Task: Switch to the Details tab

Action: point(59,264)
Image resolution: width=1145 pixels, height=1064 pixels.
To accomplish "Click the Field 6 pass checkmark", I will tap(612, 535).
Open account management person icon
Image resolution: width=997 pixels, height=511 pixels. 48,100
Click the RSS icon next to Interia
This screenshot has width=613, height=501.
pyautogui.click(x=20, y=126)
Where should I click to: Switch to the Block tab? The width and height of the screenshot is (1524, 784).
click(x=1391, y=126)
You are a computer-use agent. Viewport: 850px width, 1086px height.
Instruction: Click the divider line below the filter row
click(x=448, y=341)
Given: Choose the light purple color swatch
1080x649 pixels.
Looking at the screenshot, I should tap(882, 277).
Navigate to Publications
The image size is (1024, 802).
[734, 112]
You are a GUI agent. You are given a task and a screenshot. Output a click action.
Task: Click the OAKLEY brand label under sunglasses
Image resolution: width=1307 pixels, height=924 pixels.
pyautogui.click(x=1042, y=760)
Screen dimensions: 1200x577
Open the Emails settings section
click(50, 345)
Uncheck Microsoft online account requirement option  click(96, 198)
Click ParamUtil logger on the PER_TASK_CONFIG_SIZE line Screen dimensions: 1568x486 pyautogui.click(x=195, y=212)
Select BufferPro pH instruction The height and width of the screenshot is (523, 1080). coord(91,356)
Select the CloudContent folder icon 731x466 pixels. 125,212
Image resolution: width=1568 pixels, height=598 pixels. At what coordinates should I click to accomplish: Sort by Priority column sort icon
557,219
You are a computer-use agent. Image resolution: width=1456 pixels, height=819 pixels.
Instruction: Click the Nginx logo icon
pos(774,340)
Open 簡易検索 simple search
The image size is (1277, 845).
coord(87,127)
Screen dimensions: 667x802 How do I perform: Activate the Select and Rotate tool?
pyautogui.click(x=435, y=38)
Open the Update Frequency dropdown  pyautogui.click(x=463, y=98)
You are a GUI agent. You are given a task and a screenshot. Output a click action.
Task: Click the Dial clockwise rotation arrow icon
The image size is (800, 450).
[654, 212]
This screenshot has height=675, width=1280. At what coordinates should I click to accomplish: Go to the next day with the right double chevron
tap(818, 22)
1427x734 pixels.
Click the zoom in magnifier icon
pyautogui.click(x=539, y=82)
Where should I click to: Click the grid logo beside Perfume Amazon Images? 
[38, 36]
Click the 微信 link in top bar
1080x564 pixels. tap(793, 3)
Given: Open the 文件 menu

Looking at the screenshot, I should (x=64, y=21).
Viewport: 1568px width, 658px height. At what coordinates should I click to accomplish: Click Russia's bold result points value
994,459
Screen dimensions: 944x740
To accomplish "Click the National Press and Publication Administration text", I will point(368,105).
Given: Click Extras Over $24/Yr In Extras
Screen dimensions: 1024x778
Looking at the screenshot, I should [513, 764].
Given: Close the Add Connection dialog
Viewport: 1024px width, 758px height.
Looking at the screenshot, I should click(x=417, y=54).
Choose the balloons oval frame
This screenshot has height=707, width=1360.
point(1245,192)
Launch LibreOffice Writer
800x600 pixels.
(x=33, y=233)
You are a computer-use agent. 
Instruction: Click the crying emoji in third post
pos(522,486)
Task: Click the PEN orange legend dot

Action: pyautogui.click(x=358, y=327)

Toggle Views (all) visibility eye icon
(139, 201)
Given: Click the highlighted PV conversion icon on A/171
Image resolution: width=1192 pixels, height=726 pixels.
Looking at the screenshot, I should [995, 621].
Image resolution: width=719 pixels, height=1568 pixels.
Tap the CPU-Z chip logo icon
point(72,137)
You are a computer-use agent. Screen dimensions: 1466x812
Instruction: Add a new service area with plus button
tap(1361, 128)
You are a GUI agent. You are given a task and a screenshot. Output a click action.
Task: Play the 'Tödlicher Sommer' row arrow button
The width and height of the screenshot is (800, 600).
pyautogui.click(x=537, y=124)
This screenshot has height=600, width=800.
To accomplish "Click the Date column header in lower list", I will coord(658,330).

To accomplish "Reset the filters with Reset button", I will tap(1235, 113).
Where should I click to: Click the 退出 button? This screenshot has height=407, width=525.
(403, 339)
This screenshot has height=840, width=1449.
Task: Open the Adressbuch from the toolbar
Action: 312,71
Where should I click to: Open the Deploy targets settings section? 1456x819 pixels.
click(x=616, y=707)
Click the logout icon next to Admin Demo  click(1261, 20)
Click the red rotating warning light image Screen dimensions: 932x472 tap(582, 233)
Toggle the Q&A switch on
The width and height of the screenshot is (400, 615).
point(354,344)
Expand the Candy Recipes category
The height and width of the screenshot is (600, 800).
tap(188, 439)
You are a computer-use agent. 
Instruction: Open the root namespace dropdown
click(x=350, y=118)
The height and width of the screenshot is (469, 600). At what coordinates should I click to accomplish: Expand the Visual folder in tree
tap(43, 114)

TASK TO COMPLETE:
Repeat the lines beginning at the one containing "Viewport: 1568px width, 658px" and stopping after the one containing "Looking at the screenshot, I should [513, 764].", both included.

COMPLETED EXERCISE:
Viewport: 1568px width, 658px height. At what coordinates should I click to accomplish: Click Russia's bold result points value
994,459
Screen dimensions: 944x740
To accomplish "Click the National Press and Publication Administration text", I will point(368,105).
Given: Click Extras Over $24/Yr In Extras
Screen dimensions: 1024x778
Looking at the screenshot, I should [513, 764].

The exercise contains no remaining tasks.